For physics, its pretty similar, however it was nerfed hard in Crysis 2, and is much better in Crysis 1. For example, in Crysis 1 there were often tons of shacks made out of wood, metal and so on. Inside would be dozens of objects, also made out of wood, metal, etc. In older games, and even recent games (yes, you, BFBC2), if you detonated a few sticks of C4, the building would fall the same way every single time. However, in Cryengine, this is also calculated in real time. To be more technical:
Once a force is applied to an object at rest, it 'physicalized', or in other words, has physics enabled. So when the C4 goes off, the shock wave hits all the objects in the shack, as well as the metal plates and wood board making it up, and "physicalizes" them all, in real time. After that original impact, the trajectories, interactions, etc. are all done in real time. So if one board hits another, the direction of said board changes. This goes for the objects inside as well.

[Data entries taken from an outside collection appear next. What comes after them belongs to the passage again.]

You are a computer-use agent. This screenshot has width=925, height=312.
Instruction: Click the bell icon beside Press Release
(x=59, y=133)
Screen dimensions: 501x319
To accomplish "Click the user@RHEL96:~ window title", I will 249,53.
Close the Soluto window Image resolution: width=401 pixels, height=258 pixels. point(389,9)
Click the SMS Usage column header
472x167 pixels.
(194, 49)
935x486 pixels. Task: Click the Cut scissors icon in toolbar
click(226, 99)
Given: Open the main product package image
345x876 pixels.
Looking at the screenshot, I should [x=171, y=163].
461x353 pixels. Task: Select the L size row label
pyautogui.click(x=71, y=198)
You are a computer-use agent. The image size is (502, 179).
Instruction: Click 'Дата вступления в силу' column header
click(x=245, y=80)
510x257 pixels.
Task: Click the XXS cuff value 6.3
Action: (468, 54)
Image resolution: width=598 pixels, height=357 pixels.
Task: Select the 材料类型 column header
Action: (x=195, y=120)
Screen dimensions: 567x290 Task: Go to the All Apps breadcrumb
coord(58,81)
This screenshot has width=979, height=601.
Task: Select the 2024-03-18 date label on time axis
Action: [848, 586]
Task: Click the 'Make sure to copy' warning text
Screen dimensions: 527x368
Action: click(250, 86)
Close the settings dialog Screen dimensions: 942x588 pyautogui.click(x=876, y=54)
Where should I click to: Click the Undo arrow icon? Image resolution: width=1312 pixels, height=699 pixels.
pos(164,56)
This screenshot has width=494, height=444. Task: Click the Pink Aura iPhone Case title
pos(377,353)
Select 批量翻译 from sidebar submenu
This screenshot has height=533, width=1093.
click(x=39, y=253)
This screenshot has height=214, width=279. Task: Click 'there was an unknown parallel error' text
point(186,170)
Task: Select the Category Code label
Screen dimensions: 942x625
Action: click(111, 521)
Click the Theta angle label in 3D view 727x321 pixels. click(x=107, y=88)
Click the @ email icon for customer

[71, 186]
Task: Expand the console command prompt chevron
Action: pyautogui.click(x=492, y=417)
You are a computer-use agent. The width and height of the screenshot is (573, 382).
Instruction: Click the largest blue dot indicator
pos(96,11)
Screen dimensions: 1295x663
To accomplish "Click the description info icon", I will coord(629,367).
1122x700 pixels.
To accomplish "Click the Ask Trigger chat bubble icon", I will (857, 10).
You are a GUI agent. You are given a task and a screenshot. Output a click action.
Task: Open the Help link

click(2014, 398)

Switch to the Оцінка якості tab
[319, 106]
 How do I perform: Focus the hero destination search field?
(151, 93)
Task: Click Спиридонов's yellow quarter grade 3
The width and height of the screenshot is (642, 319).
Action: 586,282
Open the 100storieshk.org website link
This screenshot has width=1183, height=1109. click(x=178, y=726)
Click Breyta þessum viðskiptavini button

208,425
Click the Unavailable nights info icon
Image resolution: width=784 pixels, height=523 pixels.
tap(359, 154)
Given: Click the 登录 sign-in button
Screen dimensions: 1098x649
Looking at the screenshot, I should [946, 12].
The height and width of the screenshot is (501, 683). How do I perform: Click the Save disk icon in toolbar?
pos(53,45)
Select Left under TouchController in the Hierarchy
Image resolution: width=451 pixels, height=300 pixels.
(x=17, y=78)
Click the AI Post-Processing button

Lastly, and most importantly, this helps MASSIVELY with editing (or modding). In almost every engine out there, to test a map that you had just made, you would have to hit compile, then load up the actual game, then load your map, and then try it. In Cryengine, you simply press "ctrl+g", to enter game mode, right in the editor. When your in this mode, its just like being in game (well, RAM usage is a bit higher). However, to do this, NOTHING had to be compiled. There was no pre-calculations, or compilation, etc. You press the button and you're done.